● TEXT SEGMENT:
Bringing one new drug to the public typically costs a pharmaceutical or biotechnology company on average more than $1 billion and takes an average of 10 to 15 years. Our comprehensive portfolio of services, spanning preclinical through post-approval, features integrated laboratory, Phase I-IV and consulting services to help you decide on an exit strategy. Few scientists are interested in starting a moderate to large sized pharmaceutical company. New drugs and devices begin in the laboratory with scientists including engineers, chemists and pharmacologists, who identify anatomical, physiological, cellular and genetic factors that play a role in specific diseases or injuries. It can take three to six years of further clinical testing in patients, for one of these compounds on average to ultimately be approved as a marketed drug or device for treatment. Our expertise guides you through the decision process of what you want our assistance with; large venture capital or simply proving efficacy and safety in animals before partnering with a large company.
In the preclinical stage of drug development, an investigational drug must be tested extensively in the laboratory to ensure it will be safe to administer to humans. This is one place we have extensive experience assisting investigators communicate with the regulatory agencies and achieving the IND.
Further testing following this stage can take from one to five years and must provide information about the pharmaceutical composition of the drug, its safety, how the drug will be formulated and manufactured, and how it will be administered to the first human subjects.

● DATA RECORDS:

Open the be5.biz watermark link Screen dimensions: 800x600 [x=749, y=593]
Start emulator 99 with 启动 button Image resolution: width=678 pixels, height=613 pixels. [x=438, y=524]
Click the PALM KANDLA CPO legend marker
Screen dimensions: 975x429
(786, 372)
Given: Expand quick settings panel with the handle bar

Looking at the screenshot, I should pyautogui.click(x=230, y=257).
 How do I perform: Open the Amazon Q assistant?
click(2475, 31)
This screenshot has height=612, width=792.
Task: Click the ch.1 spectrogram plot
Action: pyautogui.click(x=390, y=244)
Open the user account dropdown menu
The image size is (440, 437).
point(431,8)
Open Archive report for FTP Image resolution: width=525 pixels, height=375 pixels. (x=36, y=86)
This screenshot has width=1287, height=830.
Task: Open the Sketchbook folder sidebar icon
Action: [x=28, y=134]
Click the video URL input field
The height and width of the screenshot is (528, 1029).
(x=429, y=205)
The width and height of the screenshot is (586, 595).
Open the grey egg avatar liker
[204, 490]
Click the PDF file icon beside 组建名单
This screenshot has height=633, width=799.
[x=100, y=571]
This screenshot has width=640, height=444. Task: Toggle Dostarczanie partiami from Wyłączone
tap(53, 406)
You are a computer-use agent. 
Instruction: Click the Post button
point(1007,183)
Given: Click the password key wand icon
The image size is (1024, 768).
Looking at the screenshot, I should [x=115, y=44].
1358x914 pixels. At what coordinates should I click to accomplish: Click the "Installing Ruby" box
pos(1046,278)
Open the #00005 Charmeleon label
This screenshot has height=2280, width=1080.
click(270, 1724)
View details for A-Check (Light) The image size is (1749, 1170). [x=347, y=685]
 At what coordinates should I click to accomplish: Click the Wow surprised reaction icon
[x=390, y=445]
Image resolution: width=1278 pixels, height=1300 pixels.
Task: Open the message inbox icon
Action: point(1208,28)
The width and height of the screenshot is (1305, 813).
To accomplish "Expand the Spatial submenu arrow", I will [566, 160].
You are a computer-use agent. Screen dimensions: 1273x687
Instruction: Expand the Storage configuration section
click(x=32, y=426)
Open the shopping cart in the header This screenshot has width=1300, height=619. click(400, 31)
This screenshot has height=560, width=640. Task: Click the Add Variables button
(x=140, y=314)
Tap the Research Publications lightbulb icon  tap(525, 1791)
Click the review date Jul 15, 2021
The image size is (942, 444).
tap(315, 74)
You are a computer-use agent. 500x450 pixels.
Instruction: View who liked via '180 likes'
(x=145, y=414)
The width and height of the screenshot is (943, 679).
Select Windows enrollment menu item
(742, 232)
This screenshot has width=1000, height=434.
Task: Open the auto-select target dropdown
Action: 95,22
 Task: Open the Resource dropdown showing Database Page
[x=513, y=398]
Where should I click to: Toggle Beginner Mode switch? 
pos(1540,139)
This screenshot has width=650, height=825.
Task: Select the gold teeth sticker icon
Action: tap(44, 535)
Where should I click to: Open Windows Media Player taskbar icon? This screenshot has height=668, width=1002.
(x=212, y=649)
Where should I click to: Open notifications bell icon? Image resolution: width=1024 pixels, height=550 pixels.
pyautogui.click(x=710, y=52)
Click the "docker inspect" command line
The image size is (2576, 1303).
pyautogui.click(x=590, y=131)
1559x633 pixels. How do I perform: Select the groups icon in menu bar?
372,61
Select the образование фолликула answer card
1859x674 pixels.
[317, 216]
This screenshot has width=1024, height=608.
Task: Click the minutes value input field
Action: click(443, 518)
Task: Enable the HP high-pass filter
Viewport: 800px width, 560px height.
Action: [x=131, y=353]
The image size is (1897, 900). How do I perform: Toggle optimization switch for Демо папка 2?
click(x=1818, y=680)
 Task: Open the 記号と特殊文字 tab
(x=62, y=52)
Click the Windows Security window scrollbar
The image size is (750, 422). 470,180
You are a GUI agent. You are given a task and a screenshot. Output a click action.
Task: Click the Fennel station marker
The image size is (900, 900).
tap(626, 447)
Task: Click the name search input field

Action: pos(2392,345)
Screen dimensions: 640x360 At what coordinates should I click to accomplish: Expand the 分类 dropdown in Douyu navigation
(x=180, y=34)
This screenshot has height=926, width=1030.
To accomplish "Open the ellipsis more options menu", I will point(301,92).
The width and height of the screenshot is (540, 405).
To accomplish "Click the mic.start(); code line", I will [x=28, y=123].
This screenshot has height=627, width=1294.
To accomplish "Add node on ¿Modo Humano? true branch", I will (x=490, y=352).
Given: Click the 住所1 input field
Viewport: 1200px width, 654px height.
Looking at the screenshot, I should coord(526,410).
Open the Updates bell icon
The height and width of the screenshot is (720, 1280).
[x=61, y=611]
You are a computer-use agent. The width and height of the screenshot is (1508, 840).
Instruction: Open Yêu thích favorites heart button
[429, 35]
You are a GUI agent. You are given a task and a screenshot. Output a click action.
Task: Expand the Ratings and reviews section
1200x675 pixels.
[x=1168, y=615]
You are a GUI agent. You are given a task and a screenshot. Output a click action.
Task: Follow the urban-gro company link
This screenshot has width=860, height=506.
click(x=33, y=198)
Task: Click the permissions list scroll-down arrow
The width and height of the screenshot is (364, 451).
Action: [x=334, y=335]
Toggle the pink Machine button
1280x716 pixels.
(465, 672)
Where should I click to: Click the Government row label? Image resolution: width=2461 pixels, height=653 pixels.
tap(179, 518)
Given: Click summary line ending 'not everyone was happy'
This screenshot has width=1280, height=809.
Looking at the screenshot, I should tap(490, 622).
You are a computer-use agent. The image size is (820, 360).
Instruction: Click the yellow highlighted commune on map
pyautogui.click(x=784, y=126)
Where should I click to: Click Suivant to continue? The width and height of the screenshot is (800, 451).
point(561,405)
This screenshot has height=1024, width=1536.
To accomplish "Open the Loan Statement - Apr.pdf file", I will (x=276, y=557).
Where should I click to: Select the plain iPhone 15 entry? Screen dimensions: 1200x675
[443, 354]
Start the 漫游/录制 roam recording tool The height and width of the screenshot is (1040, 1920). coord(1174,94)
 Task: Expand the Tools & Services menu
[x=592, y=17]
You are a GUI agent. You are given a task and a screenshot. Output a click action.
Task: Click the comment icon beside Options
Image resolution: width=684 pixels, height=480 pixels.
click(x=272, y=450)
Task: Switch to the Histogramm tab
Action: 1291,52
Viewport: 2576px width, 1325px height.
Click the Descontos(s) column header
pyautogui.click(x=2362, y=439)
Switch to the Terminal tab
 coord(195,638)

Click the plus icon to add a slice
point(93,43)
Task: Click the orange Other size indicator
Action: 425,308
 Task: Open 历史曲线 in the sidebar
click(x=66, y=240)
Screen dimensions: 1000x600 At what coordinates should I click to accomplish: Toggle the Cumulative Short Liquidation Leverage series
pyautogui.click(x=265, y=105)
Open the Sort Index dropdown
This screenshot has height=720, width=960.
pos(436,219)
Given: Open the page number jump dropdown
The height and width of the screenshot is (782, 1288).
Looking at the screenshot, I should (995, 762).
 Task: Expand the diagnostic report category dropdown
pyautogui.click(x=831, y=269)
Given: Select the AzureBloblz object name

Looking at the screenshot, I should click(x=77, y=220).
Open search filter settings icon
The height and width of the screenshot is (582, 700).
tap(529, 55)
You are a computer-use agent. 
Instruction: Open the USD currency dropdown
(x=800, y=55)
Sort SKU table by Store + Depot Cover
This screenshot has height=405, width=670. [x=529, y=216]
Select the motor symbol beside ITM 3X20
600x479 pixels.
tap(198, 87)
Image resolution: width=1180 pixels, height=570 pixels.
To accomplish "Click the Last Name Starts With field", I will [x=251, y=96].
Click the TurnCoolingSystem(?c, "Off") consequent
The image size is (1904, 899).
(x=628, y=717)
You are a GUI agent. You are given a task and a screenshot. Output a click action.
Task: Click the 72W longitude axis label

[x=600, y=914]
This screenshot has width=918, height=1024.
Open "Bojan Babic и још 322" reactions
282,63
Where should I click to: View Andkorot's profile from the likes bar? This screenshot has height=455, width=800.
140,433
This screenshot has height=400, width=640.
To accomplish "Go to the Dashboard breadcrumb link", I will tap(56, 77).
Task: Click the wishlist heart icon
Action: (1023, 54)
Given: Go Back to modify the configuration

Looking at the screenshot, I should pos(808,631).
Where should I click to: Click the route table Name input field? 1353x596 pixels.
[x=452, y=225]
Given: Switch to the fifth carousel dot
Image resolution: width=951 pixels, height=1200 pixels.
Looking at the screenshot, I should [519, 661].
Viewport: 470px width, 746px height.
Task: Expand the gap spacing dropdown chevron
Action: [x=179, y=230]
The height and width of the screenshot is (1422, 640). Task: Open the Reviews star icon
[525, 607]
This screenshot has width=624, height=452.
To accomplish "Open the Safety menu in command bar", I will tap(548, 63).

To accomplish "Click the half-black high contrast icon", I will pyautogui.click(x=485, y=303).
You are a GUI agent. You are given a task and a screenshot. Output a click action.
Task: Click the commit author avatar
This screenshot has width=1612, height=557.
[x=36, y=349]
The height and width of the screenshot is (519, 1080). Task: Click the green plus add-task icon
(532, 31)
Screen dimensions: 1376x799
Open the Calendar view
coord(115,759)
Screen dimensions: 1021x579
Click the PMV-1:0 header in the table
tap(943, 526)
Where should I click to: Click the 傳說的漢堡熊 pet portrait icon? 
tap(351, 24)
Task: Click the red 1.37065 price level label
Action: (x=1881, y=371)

● TASK SET:
(A) Reproduce the passage of the drug development text starting at "In the preclinical" and ending at "first human subjects.".
(B) According to the drug development text, how much does bringing one new drug to the public cost a pharmaceutical or biotechnology company on average?
(C) List the kinds of factors that, according to the drug development text, scientists identify as playing a role in specific diseases or injuries.

● ANSWERS BY ITEM:
(A)
In the preclinical stage of drug development, an investigational drug must be tested extensively in the laboratory to ensure it will be safe to administer to humans. This is one place we have extensive experience assisting investigators communicate with the regulatory agencies and achieving the IND.
Further testing following this stage can take from one to five years and must provide information about the pharmaceutical composition of the drug, its safety, how the drug will be formulated and manufactured, and how it will be administered to the first human subjects.

(B) More than $1 billion.

(C) Anatomical, physiological, cellular, genetic